Sen. McCain has changed his position on drilling for oil on the outer continental shelf. But because he explained this change by saying that $4-a-gallon gasoline caused him to re-evaluate his position, voters are likely to accept it. Of course, Mr. McCain doesn't explain why prices at the pump haven't also forced him to re-evaluate his opposition to drilling on 2000 acres in the 19.2-million-acre Arctic National Wildlife Refuge. But, then, what politician is always consistent?

Mr. McCain flip-flopped on the 2001 and 2003 tax cuts. He'd voted against them at the time, saying in 2001 that he'd "like to see more of this tax cut shared by working Americans." Now he supports their continuation because, he says, letting them expire would increase taxes and he opposes tax hikes. Besides, he recognizes that the tax cuts have helped the economy.

At least Mr. McCain fesses up to and explains his changes. Sen. Obama has shifted recently on public financing, free trade, Nafta, welfare reform, the D.C. gun ban, whether the Iranian Quds Force is a terrorist group, immunity for telecom companies participating in the Terrorist Surveillance Program, the status of Jerusalem, flag lapel pins, and disavowing Rev. Jeremiah Wright. And not only does he refuse to explain these flip-flops, he acts as if they never occurred.

Then there is Iraq. Throughout 2006 and early 2007, Mr. Obama pledged to remove all U.S. troops, even voting to immediately cut off funds for the troops while they were in combat. Then, in July 2007, he started talking about leaving a residual U.S. force, in Kuwait and elsewhere in the region, able to go back into Iraq if needed.
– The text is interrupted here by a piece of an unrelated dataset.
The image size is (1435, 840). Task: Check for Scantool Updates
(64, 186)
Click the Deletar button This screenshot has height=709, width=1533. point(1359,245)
By October, he shifted again, pledging to station the residual U.S. troops inside Iraq with two "limited missions of protecting our diplomats and carrying out targeted strikes on al Qaeda."

Last week, writing in the New York Times, Mr. Obama changed again. He increased the missions his residual force would perform to three: "going after any remnants of al Qaeda in Mesopotamia, protecting American service members and, so long as the Iraqis make political progress, training Iraqi security forces." That's not all that different from what U.S. troops are doing now.

And just how many U.S. troops would Mr. Obama leave in Iraq? Colin Kahl, an Obama adviser on Iraq, has said the senator wants to have "perhaps 60,000-80,000 forces" in Iraq by December 2010. So much for withdrawing all combat troops.

It's dizzying. Yet, Mr. Obama acts as if he is a paradigm of consistency. He told a Georgia rally this month that "the people who say [I've been changing] apparently haven't been listening to me." In a PBS interview last week he said, "this notion that somehow we've had wild shifts in my positions is simply inaccurate."

Compounding all this is Mr. Obama's stubborn refusal to admit the surge was right and that he was wrong to oppose it. On MSNBC in January 2007, he said more U.S. troops would not "solve the sectarian violence there. In fact, I think it will do the reverse." Later that month he said at a Senate Foreign Relations Committee hearing that the new strategy would "not prove to be one that changes the dynamics significantly." In fact, the surge has done far more than its advocates hoped in a much shorter period.

Yet Mr. Obama told ABC's Terry Moran this week that even in retrospect, he would oppose the surge. He also told CBS's Katie Couric that he had "no idea what would have happened" without the new strategy. And he still declares, in the New York Times last week, "The same factors that led me to oppose the surge still hold true." Given all that has happened, it's hard to understand how Mr. Obama can say, as he did Tuesday in a story on NBC Nightly News, that "I don't have doubts about my ability to apply sound judgment to the major national security problems that we face."

Americans have seen both candidates flip-flop. Mr. McCain at least has a record of being a gutsy leader willing to take unpopular stands who admits his shifts and explains the new information that caused them.

Mr. Obama has detached himself from past positions at record speed. And in doing so he runs the risk of being seen as a cynical politician, not an inspiring leader. If this happens, voters in large numbers may ask -- despite his rhetorical acrobatics -- if he is the change they've been waiting for.